:: Task details ::
Each line below from the one containing "The image size is (724, 1568)." through the one containing "Click the 'Zaloguj się' login link" is to be given again exactly, and no line outside that span.

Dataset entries
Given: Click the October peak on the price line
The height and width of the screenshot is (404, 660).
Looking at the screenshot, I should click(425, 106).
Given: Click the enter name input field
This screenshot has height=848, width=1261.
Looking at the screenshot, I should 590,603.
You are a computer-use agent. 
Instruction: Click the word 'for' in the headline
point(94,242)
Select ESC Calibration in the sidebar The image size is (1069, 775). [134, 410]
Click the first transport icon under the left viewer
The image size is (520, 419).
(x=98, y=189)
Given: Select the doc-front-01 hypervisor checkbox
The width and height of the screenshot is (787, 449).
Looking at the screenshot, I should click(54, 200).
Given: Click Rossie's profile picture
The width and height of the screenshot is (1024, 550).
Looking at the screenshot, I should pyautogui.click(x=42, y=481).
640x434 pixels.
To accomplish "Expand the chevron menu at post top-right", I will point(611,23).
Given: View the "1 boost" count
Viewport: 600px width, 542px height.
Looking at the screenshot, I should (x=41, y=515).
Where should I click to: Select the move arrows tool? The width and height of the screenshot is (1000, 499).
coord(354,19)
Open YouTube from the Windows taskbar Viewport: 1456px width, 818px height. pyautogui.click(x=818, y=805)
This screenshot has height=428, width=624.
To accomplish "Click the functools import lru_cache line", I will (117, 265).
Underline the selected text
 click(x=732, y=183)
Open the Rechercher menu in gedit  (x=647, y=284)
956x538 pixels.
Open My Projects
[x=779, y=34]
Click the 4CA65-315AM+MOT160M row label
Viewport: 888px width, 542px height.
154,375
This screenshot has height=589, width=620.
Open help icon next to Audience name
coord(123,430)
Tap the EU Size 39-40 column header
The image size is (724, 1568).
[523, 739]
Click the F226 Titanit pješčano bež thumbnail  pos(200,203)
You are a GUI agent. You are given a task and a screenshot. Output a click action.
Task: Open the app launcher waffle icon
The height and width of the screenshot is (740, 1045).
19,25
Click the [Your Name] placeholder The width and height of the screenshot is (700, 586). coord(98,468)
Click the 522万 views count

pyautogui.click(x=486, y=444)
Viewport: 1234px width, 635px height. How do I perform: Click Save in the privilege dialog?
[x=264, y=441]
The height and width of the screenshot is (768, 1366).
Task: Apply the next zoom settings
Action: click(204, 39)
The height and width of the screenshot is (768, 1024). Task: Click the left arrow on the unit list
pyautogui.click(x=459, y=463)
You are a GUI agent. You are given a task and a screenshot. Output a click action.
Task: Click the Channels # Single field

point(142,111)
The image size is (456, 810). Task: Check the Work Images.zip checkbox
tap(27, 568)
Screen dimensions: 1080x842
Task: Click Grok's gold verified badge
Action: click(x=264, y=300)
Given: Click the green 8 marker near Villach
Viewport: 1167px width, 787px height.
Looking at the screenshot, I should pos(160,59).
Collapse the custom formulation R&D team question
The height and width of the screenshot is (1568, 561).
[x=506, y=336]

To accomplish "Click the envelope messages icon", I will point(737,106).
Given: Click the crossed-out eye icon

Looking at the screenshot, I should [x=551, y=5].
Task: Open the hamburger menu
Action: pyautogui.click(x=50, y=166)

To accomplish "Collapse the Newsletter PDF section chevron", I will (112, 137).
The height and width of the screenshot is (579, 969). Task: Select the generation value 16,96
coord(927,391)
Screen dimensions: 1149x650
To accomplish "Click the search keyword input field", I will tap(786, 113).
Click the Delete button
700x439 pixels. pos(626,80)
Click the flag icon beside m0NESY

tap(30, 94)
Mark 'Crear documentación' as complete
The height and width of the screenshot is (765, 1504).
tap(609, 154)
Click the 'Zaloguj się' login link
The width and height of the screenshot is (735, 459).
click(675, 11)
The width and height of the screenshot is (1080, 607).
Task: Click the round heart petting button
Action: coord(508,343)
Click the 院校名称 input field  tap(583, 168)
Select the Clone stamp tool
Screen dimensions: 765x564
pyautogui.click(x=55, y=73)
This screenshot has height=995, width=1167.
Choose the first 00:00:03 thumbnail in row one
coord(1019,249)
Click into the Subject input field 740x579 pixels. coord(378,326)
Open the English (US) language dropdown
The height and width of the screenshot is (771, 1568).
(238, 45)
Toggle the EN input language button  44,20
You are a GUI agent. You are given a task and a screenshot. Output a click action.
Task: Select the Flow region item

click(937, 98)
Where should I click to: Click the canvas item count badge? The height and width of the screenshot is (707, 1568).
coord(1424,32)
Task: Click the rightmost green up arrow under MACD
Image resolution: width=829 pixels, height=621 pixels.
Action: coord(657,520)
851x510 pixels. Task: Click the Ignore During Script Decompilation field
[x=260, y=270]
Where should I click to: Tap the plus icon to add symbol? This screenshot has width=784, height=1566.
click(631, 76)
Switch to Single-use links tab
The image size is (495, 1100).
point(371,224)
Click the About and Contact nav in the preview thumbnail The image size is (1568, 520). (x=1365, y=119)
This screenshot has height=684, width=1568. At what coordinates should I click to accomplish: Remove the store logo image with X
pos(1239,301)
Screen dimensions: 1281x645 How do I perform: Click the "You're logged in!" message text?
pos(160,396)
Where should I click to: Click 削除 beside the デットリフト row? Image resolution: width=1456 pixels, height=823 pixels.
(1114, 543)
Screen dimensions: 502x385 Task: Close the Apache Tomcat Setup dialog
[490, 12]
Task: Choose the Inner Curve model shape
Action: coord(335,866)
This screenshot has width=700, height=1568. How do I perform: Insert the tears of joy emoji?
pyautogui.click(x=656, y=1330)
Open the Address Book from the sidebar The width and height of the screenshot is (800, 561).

:: Written reply ::
The image size is (724, 1568).
[523, 739]
Click the F226 Titanit pješčano bež thumbnail  pos(200,203)
You are a GUI agent. You are given a task and a screenshot. Output a click action.
Task: Open the app launcher waffle icon
The height and width of the screenshot is (740, 1045).
19,25
Click the [Your Name] placeholder The width and height of the screenshot is (700, 586). coord(98,468)
Click the 522万 views count

pyautogui.click(x=486, y=444)
Viewport: 1234px width, 635px height. How do I perform: Click Save in the privilege dialog?
[x=264, y=441]
The height and width of the screenshot is (768, 1366).
Task: Apply the next zoom settings
Action: click(204, 39)
The height and width of the screenshot is (768, 1024). Task: Click the left arrow on the unit list
pyautogui.click(x=459, y=463)
You are a GUI agent. You are given a task and a screenshot. Output a click action.
Task: Click the Channels # Single field

point(142,111)
The image size is (456, 810). Task: Check the Work Images.zip checkbox
tap(27, 568)
Screen dimensions: 1080x842
Task: Click Grok's gold verified badge
Action: click(x=264, y=300)
Given: Click the green 8 marker near Villach
Viewport: 1167px width, 787px height.
Looking at the screenshot, I should pos(160,59).
Collapse the custom formulation R&D team question
The height and width of the screenshot is (1568, 561).
[x=506, y=336]

To accomplish "Click the envelope messages icon", I will point(737,106).
Given: Click the crossed-out eye icon

Looking at the screenshot, I should [x=551, y=5].
Task: Open the hamburger menu
Action: pyautogui.click(x=50, y=166)

To accomplish "Collapse the Newsletter PDF section chevron", I will (112, 137).
The height and width of the screenshot is (579, 969). Task: Select the generation value 16,96
coord(927,391)
Screen dimensions: 1149x650
To accomplish "Click the search keyword input field", I will tap(786, 113).
Click the Delete button
700x439 pixels. pos(626,80)
Click the flag icon beside m0NESY

tap(30, 94)
Mark 'Crear documentación' as complete
The height and width of the screenshot is (765, 1504).
tap(609, 154)
Click the 'Zaloguj się' login link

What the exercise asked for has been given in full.